(1) Sign on a Company’s Bulletin Board : This Company requires no physical fitness programme. Everyone gets enough exercise —– jumping to conclusions, flying off the handle, running down the Boss, flogging dead horses, knifing friends in the back, dodging responsibility and pushing their luck.
(2) You can turn your PAIN into PROFANITY or into POETRY. Through POSSIBILITY THINKING, you can change a MILLSTONE into a MILESTONE.
(3) Why shouldn’t you tell a secret on a farm ? Because the POTATOES have ‘EYES and the CORN has EARS.
(4) Always forgive your enemies. Nothing annoys them so much.
(6) When the path becomes slippery, God holds our hand. When our steps falter, he steadies us. When we become negative about ourselves, His Grace fills us with reassurance. —- Janina Gomes.
(7) Bees sip honey, from flowers and hum their thanks when they leave. The gaudy butterfly, is sure that the flowers owe thanks to him. ——- Tagore.
(8) The world is in chaos, not because of violence by bad people, but because of the silence of good people — Ritu Ghatourey.
(9) Physicians and Writers have similar habits,” says Sandeep Jauhar, a cardiologist and author, “So much of it is about LISTENING TO PEOPLE and RECORDING CASE HISTORY.”
(10) What do Russians get when mixing Holy Water with Vodka ? The Holy Spirit.
(11) What did the tree say to the wind ? LEAF ME ALONE.
(12) FIFTEEN DREAMS is an anagram of 2 words that are opposite in meaning : SAME DIFFERENT.
(13) Cannibals ate up a MISSIONARY and they got a TASTE OF RELIGION.
(14) Why don’t they allow clocks in the library ? They TOCK TOO MUCH.
(15) If there must be trouble , LET IT BE IN MY DAY, that MY CHILD MAY HAVE PEACE. ——- Thomas Paine.
(16) A STRATEGY without TACTICS is the slowest route to victory.

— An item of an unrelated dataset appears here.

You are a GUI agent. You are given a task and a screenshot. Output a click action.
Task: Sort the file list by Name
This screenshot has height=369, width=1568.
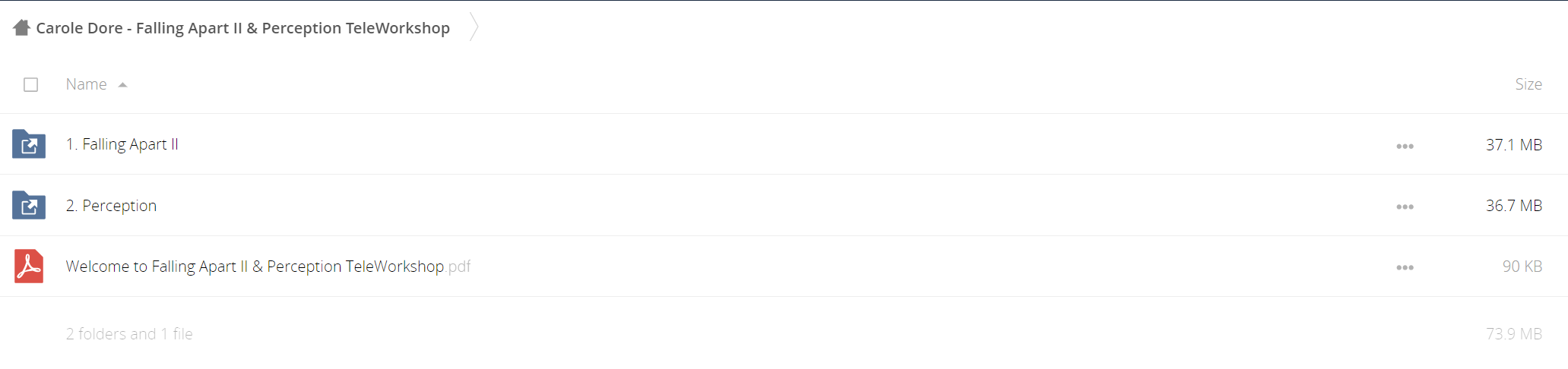coord(86,84)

TACTICS without STRATEGY is the noise before defeat. —– Sun Tzu.
(17) Yoga and the right diet, make health a foregone conclusion.
(18) If you do things well, do them better. Be daring, be first, be different, be just. —Anita Roddick.
(19) What do you call a clever duck ? A WISE QUACKER.
(20) A clown is like an aspirin, only, he works twice as fast. ———- Groucho Marx.